PS, story about the last time I did a duck follows.


----------



## Claire (Sep 28, 2013)

The great duck cookout story is that it was on a lake outside of Lafayette, Louisiana.  It was our "on the road in a trailer" years, and friends had come out from San Diego to spend Christmas with us.  I'd decided to put a duck on the grill that the campground provided.  What was very funny is that .... my duck was strictly a grocery store, domestic duck.  But we were sitting around, squelching the flames that the fat made as it hit the coals, and ducks (mallards and woods) started showing up.  Waddling from the lake and walking in from the area around us.  Giving us beady-eyed looks.  We were laughing like crazy, but it had the makings of one of those 70s type horror movies (which made us laugh more).  _The ducks are coming to get us, to get revenge for killing one of theirs._


----------



## Mad Cook (Sep 28, 2013)

Claire said:


> The great duck cookout story is that it was on a lake outside of Lafayette, Louisiana. It was our "on the road in a trailer" years, and friends had come out from San Diego to spend Christmas with us. I'd decided to put a duck on the grill that the campground provided. What was very funny is that .... my duck was strictly a grocery store, domestic duck. But we were sitting around, squelching the flames that the fat made as it hit the coals, and ducks (mallards and woods) started showing up. Waddling from the lake and walking in from the area around us. Giving us beady-eyed looks.

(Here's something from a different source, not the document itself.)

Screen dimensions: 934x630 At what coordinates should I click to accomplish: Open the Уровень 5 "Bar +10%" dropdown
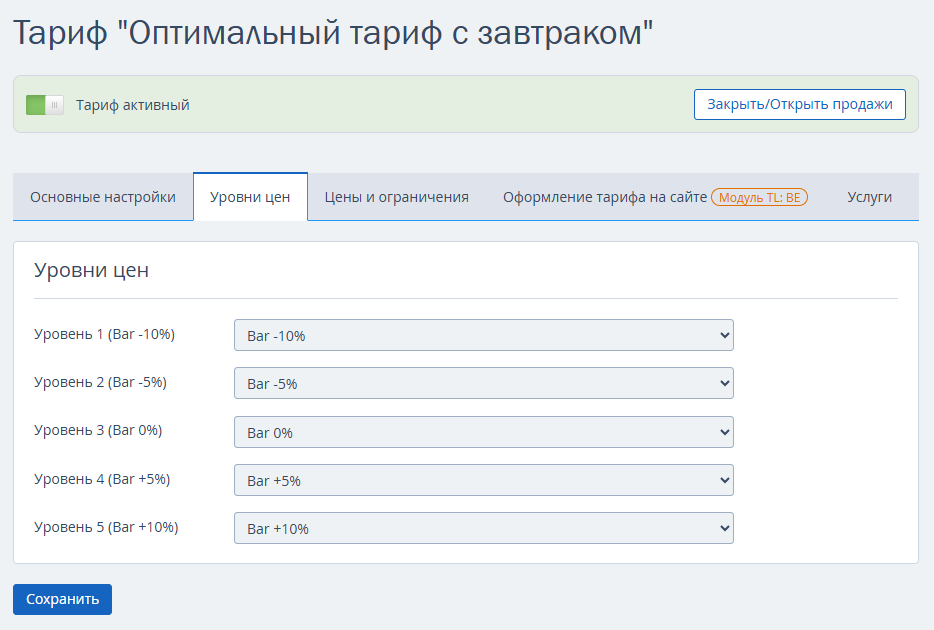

We were laughing like crazy, but it had the makings of one of those 70s type horror movies (which made us laugh more). _The ducks are coming to get us, to get revenge for killing one of theirs._


 
"Revenge of the Killer Mallards" starring Duck Van Dyke and Faye Duckaway


----------



## GotGarlic (Sep 28, 2013)

Mad Cook said:


> "Revenge of the Killer Mallards" starring Duck Van Dyke and Faye Duckaway


----------



## Andy M. (Sep 28, 2013)

Hi Claire.  Water and/or a layer of veggies in the bottom of the roasting pan should cut way down on smoke.  

I'd put the duck on a rack and roast it over indirect heat @ around 400ºF until it's cooked medium.

I think I'll be doing the same thing as I want to make a cassoulet too.


----------



## PrincessFiona60 (Sep 28, 2013)

Yum...Duck!  Maybe Frank will chime in, he has experience in cooking duck.  I've had it once and it was a half breast I pan-fried.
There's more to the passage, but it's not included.